WarDance – Elizabeth Vaughan

It took everything Simus had not to plunge his sword into the chest of the arrogant warrior-priest who barred his way. But that had been the exact mistake that Keir of the Cat had made when he had conquered Xy, hadn’t it. Simus wasn’t about to do the same. Instead, he eased back in his saddle, took a long, deep breath of the sweet air of the Plains, and let his glare sweep down over the bragnect before him. The warrior-priest stood, unimpressed. His hair hung in long, matted braids; his face, neck, and chest were covered with swirling red, green, black, and brown tattoos. Nothing marked him from his fellows except a long scar that ran along the side of his face, puckering the corner of his lip. He’d offered no name, no token, no courtesy. Simus seethed, holding his temper in check. His warriors, gathered behind him, shifted in their saddles, muttering darkly, no doubt fingering the hilts of their swords. They’d no love for the warriorpriests, either. “I say again,” the warrior-priest said, his eyes as dark as Simus’s own skin. His lip curled with disdain. “The Eldest Elder Hail Storm has decreed that all shall pull back, out of sight and sound of the Heart.” Simus focused behind the man, trying to let his anger go with the wind.

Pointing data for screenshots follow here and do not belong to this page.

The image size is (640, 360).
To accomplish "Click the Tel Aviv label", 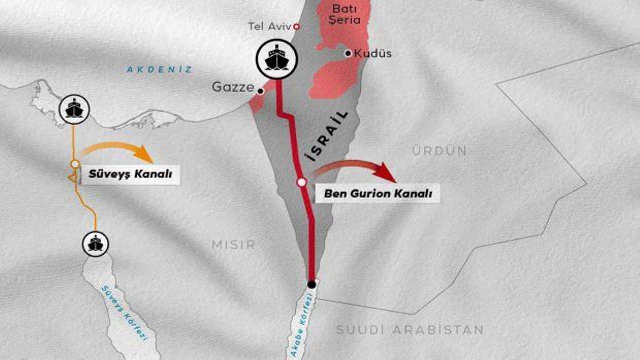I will click(x=270, y=27).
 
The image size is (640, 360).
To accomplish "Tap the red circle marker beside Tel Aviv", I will click(x=296, y=26).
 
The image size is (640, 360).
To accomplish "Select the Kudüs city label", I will click(x=373, y=54).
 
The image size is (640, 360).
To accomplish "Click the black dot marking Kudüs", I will click(x=348, y=54).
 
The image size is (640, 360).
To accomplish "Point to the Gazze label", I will click(x=233, y=87).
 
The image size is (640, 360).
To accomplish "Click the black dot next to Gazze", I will click(x=260, y=91).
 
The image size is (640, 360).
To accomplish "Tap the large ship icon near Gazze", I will click(x=276, y=59).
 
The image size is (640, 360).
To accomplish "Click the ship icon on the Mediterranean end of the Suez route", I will click(x=74, y=109).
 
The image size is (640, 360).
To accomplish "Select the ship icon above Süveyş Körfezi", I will click(x=96, y=244).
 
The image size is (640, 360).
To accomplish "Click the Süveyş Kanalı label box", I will click(x=130, y=175).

Behind the warrior-priest, the Plains stretched out with the splendor of new, green grasses and the flowers that danced in their midst. They’d only to ride a few more miles, over a few more rises, and they would be at the Heart of the Plains. Simus took another breath, letting the man wait. The spring air, the flowering grasses crushed under their horses’ hooves, made every breath a pleasure. Especially after a long winter spent in the dark lodges, with naught to do but sharpen weapons, and talk and plan with Keir of the Cat as Xylara, his Warprize, grew heavy with their child. Keir and Lara had left for Xy at the earliest hint of fair weather. For reasons Simus didn’t fully understand the birth of the babe must occur in Xy, under the eyes of the nobles. Since that time, Simus had spent countless hours training and preparing for the Spring Trials, conducted each year at the Heart of the Plains. Keir’s plans required a weaving of new patters between Xy and the Plains, binding the lands together. No longer would Xy be subject to raids from the “dreaded Firelanders”.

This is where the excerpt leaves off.